Records provided START

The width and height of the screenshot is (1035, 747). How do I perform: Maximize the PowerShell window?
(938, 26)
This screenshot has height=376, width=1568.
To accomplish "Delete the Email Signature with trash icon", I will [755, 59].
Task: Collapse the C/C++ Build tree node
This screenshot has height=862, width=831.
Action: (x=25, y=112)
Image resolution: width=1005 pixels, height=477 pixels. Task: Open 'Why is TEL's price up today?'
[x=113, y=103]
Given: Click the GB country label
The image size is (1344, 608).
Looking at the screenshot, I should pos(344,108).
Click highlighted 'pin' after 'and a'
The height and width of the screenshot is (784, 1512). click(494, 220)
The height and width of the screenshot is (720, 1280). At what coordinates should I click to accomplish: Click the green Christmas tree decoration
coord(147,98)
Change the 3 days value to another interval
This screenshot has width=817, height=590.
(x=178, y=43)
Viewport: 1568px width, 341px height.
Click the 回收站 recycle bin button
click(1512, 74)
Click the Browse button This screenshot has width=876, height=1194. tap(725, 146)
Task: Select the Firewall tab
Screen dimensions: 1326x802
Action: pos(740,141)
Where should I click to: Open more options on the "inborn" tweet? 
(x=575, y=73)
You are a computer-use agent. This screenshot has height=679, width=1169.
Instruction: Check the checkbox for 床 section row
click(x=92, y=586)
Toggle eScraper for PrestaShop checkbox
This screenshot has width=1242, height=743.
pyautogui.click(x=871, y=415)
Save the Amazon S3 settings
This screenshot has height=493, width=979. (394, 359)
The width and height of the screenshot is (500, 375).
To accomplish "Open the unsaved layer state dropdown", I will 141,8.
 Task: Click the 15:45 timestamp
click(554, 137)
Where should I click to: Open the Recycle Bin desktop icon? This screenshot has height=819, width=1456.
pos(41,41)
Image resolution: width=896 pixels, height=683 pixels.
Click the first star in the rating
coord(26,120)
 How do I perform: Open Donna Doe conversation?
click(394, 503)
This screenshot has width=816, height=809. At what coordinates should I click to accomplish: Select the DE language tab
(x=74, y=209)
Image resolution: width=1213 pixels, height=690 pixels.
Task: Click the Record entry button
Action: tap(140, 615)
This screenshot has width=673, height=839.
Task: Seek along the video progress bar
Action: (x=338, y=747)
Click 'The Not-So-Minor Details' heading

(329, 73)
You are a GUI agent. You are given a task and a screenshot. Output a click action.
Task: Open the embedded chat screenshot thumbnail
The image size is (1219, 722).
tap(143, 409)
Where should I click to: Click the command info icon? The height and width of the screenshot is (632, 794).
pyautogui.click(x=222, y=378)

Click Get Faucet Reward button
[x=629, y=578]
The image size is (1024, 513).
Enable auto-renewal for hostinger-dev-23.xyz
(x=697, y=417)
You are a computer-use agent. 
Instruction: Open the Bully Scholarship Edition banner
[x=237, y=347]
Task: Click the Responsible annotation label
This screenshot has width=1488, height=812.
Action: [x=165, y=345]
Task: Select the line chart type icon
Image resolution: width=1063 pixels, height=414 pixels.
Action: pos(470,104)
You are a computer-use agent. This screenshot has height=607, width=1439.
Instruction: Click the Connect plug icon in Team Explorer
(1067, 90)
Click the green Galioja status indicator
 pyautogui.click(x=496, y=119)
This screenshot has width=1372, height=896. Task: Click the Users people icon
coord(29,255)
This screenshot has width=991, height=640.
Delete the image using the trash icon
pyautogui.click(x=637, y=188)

Records provided END

_Aim of the exercise_: For the word "label", return every line of the records that holds it.

_Written solution_:
Given: Click the GB country label
Task: Click the Responsible annotation label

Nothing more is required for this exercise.